This may help , intel autodetect - just depends if you can get to the start long enough
http://www.intel.com/p/en_US/support/detect/network
if not , then download this driver from another machine
http://downloadcenter.intel.com/Detail_Desc.aspx?agr=Y&DwnldID=18717&ProdId=407&lang=eng
and copy across to desktop and install


----------



## StreetMike (Oct 16, 2012)

It's a Dell Dimension 4550. I've tried a laptop on the same connection, and it works perfectly.

I'll try the Intel autodetect solution tonight and report back.


----------



## TerryNet (Mar 23, 2005)

I know you tried the cable with another computer but those ping results very often indicate a cable defect. Could also be something about the connection to the Dimension 4550--is the port clean and nothing seems loose?

Really strange to see loopback (127.0.0.1) as a DNS server. Did you assign that, or is it another problem indicator?


----------



## StreetMike (Oct 16, 2012)

I didn't assign 127.0.0.1...Might be an Airport default? I can probably assign it to something else, although since the other computers (both wired (one) and wireless (two)) on the network are working fine I'm reluctant to try that. But if you think it's worth checking out, I'll try anything!
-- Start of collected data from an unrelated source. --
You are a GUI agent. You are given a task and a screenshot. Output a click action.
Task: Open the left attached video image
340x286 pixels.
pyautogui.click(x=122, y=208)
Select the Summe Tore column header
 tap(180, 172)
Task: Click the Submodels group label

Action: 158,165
I squirted some compressed air in the Dell's port and it seems reasonably clean; nothing seems loose either internally or externally but I'm not sure i'd recognize something wrong if there was! Since the entire configuration works with a different computer attached to the same cable and port I suspect either a configuration issue or a hardware fault, but just have no way to evaluate that since I'm not a pro like you folks.


----------



## TerryNet (Mar 23, 2005)

> I suspect either a configuration issue or a hardware fault, but just have no way to evaluate that


I agree; just wanted to make sure it wasn't something "simple" like the cable or connection.

One other thing to try before or after the driver stuff ...
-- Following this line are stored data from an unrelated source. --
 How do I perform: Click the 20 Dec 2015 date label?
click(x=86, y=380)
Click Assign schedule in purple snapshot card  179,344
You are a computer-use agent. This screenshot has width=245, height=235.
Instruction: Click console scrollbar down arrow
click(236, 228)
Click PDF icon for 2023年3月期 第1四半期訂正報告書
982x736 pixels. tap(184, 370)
*TCP/IP stack repair options for use with Windows XP with SP2 or SP3.*

*Start, Run, CMD, OK* to open a command prompt.

Reset WINSOCK entries to installation defaults: *netsh winsock reset catalog*

Reset TCP/IP stack to installation defaults. *netsh int ip reset reset.log*

Reboot the machine.


----------



## StreetMike (Oct 16, 2012)

OK, will try all of these things tonight when I am near the computer...in re' the driver - you want me to uninstall and reinstall it, right?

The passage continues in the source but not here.